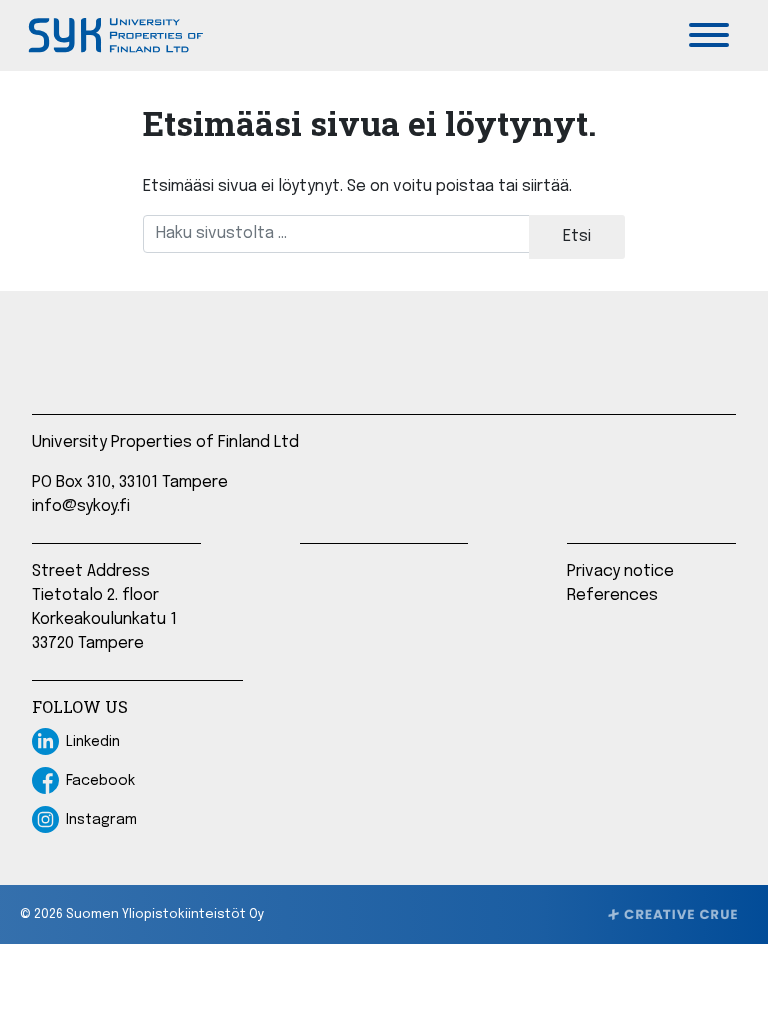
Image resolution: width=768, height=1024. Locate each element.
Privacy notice (620, 571)
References (612, 595)
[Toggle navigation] (709, 35)
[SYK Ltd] (114, 35)
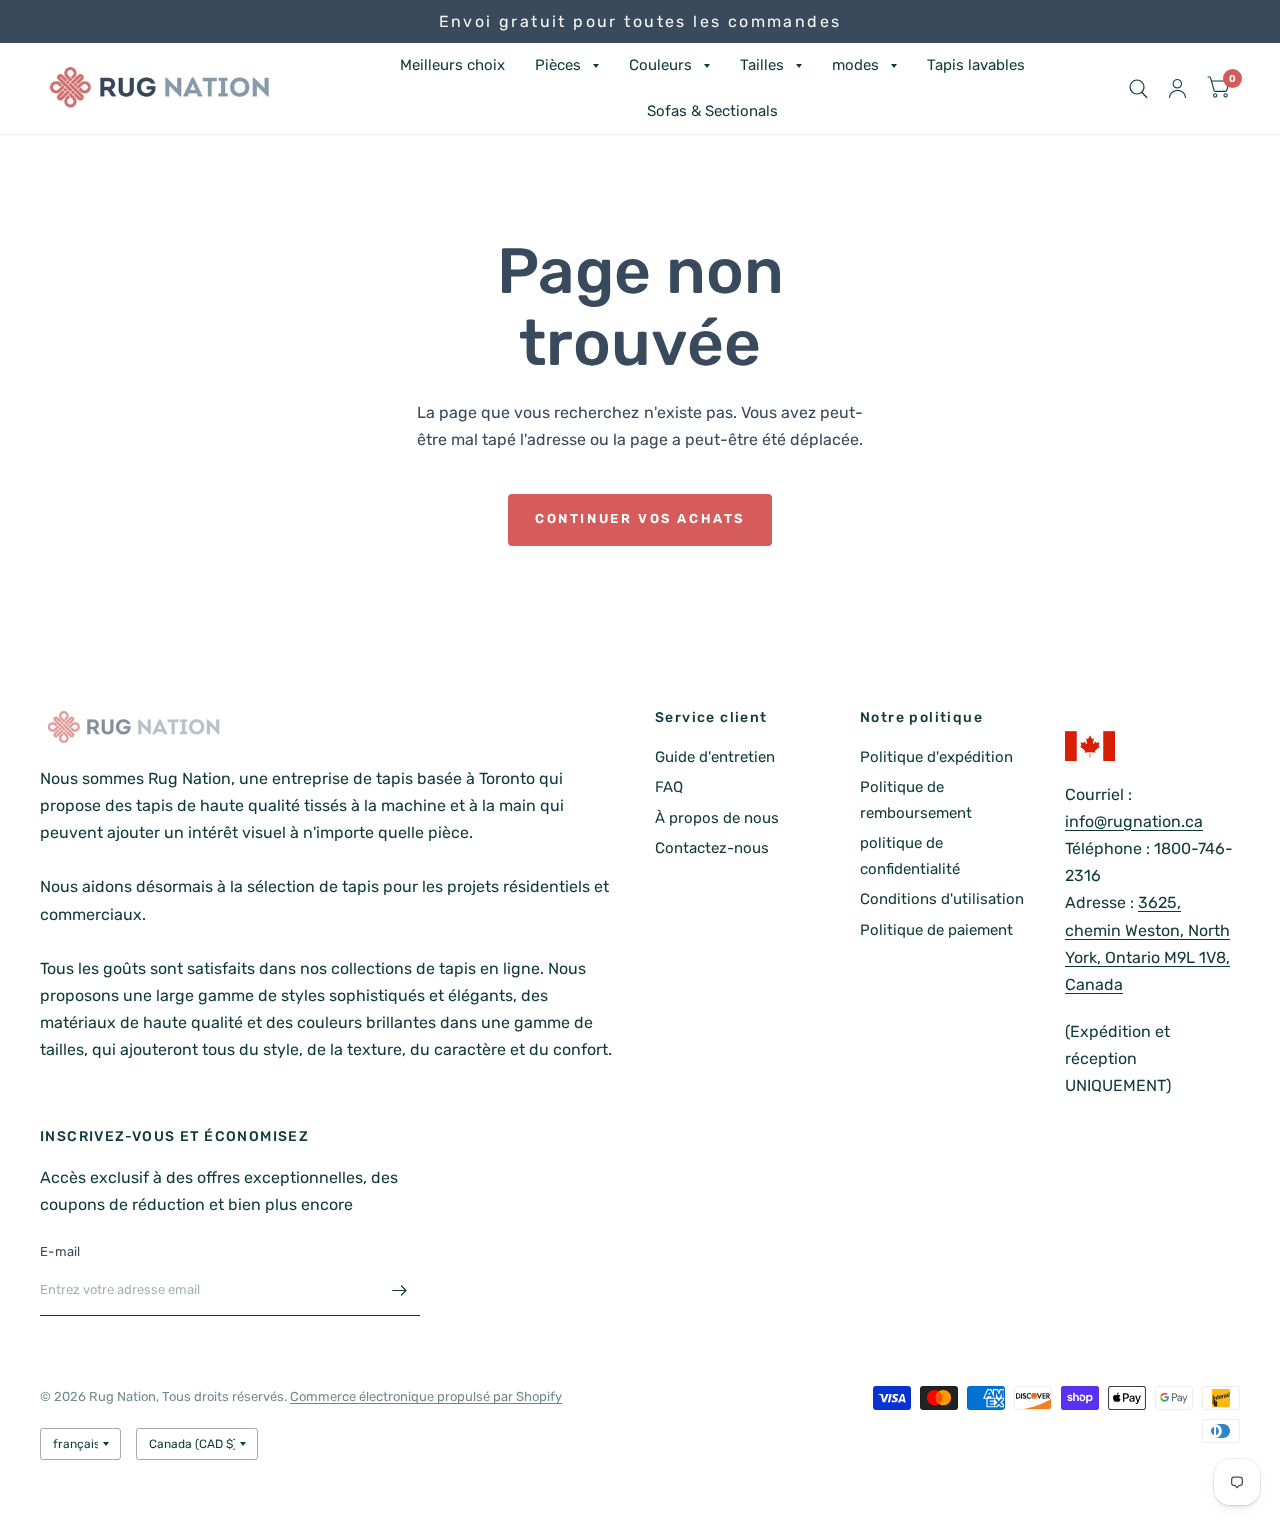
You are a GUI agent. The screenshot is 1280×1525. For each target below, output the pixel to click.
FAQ (669, 787)
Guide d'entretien (715, 757)
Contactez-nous (712, 848)
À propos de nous (717, 818)
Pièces (558, 65)
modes (855, 65)
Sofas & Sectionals (712, 111)
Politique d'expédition (936, 757)
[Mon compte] (1177, 88)
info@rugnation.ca (1134, 821)
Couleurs (660, 65)
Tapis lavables (976, 65)
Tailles (762, 65)
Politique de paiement (936, 930)
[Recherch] (1138, 88)
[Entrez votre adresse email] (400, 1290)
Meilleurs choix (452, 65)
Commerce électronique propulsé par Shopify (426, 1396)
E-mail (60, 1251)
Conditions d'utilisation (942, 899)
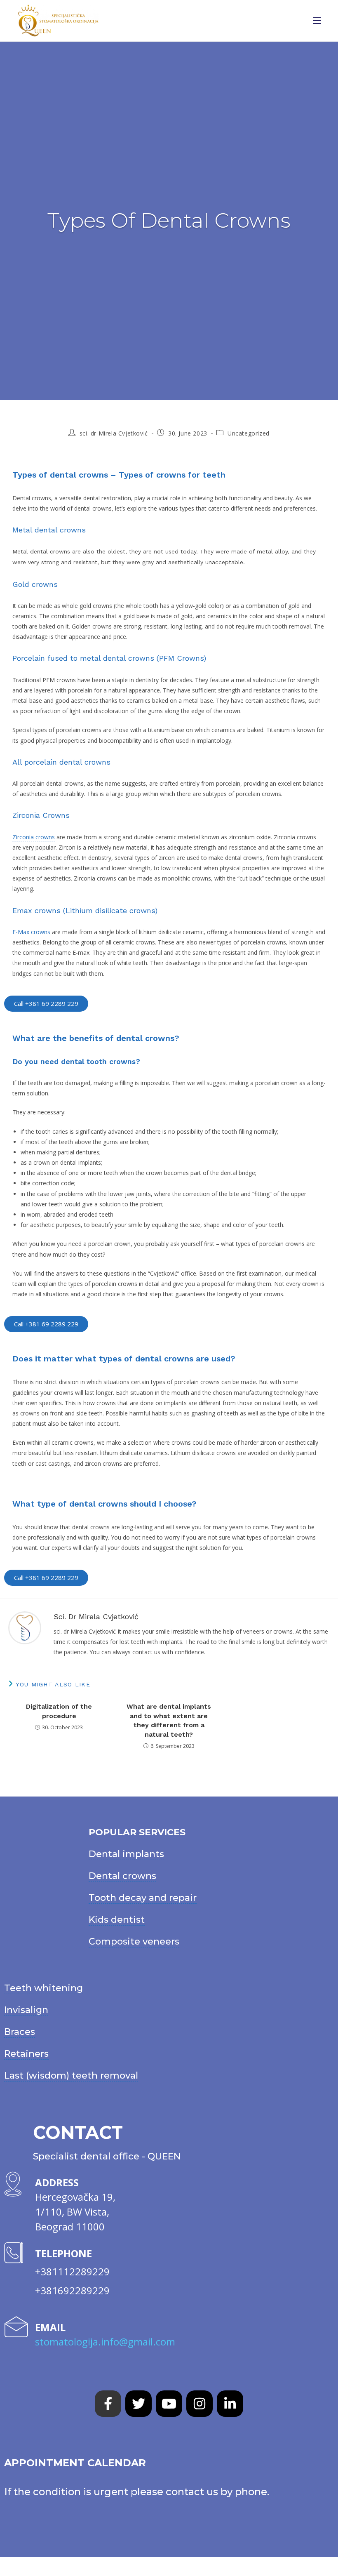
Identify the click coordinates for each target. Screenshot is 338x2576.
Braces (19, 2031)
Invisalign (26, 2010)
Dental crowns (122, 1875)
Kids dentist (117, 1919)
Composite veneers (134, 1941)
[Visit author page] (24, 1627)
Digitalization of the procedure (59, 1710)
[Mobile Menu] (317, 20)
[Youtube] (169, 2403)
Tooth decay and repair (143, 1897)
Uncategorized (249, 433)
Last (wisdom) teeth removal (71, 2075)
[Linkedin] (230, 2403)
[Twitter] (138, 2403)
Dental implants (126, 1854)
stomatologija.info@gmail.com (105, 2341)
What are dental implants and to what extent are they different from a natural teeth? (169, 1720)
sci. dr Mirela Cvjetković (114, 433)
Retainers (26, 2053)
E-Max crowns (31, 932)
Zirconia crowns (33, 837)
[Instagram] (199, 2403)
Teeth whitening (43, 1988)
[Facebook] (108, 2403)
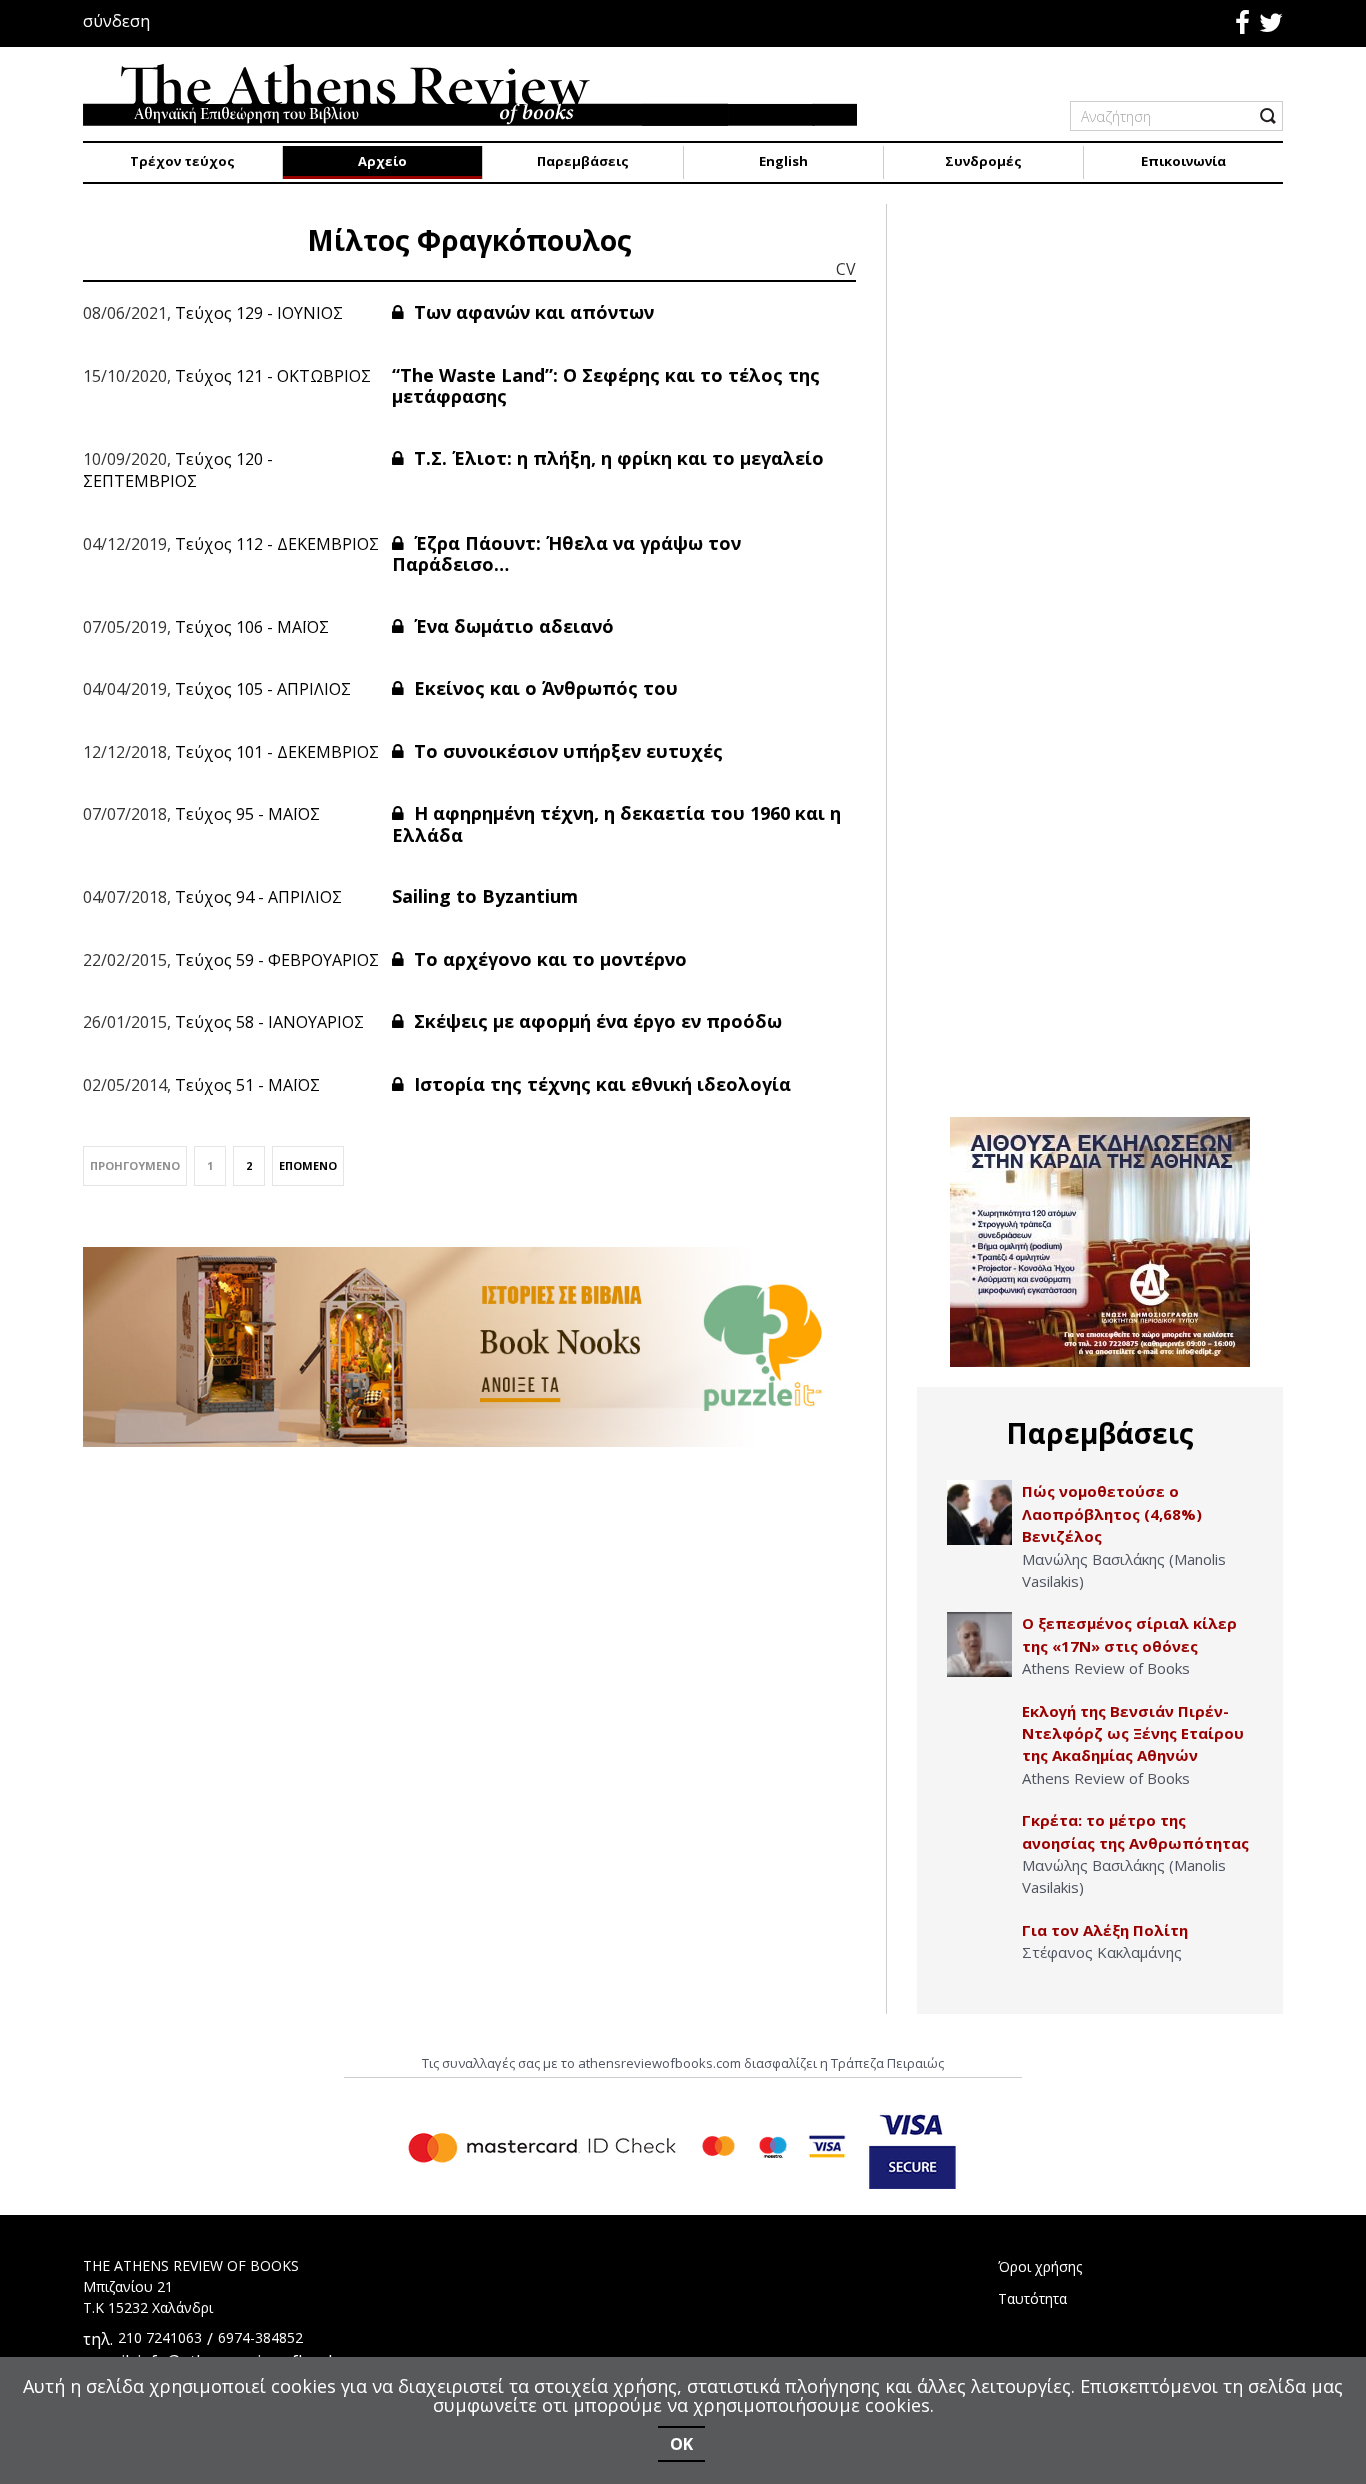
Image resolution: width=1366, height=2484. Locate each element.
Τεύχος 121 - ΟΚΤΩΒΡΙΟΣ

---+---

§ **EXERCISE AIM**
Copy every line of the listing above exactly. Leave each picture out.

§ **RESPONSE TO THE TASK**
Image resolution: width=768, height=1024. Locate each element.
Privacy notice (620, 571)
References (612, 595)
[Toggle navigation] (709, 35)
[SYK Ltd] (114, 35)
You are a GUI agent. The screenshot is 1280×1525. For each target below, output the pixel to click.
FAQ (669, 787)
Guide d'entretien (715, 757)
Contactez-nous (712, 848)
À propos de nous (717, 818)
Pièces (558, 65)
modes (855, 65)
Sofas & Sectionals (712, 111)
Politique d'expédition (936, 757)
[Mon compte] (1177, 88)
info@rugnation.ca (1134, 821)
Couleurs (660, 65)
Tapis lavables (976, 65)
Tailles (762, 65)
Politique de paiement (936, 930)
[Recherch] (1138, 88)
[Entrez votre adresse email] (400, 1290)
Meilleurs choix (452, 65)
Commerce électronique propulsé par Shopify (426, 1396)
E-mail (60, 1251)
Conditions d'utilisation (942, 899)
Identify the click coordinates for each target. Screenshot is 338x2576.
Braces (19, 2031)
Invisalign (26, 2010)
Dental crowns (122, 1875)
Kids dentist (117, 1919)
Composite veneers (134, 1941)
[Visit author page] (24, 1627)
Digitalization of the procedure (59, 1710)
[Mobile Menu] (317, 20)
[Youtube] (169, 2403)
Tooth decay and repair (143, 1897)
Uncategorized (249, 433)
Last (wisdom) teeth removal (71, 2075)
[Linkedin] (230, 2403)
[Twitter] (138, 2403)
Dental implants (126, 1854)
stomatologija.info@gmail.com (105, 2341)
What are dental implants and to what extent are they different from a natural teeth? (169, 1720)
sci. dr Mirela Cvjetković (114, 433)
Retainers (26, 2053)
E-Max crowns (31, 932)
Zirconia crowns (33, 837)
[Instagram] (199, 2403)
Teeth whitening (43, 1988)
[Facebook] (108, 2403)
Image resolution: width=1366, height=2484. Locate each element.
Τεύχος 121 - ΟΚΤΩΒΡΙΟΣ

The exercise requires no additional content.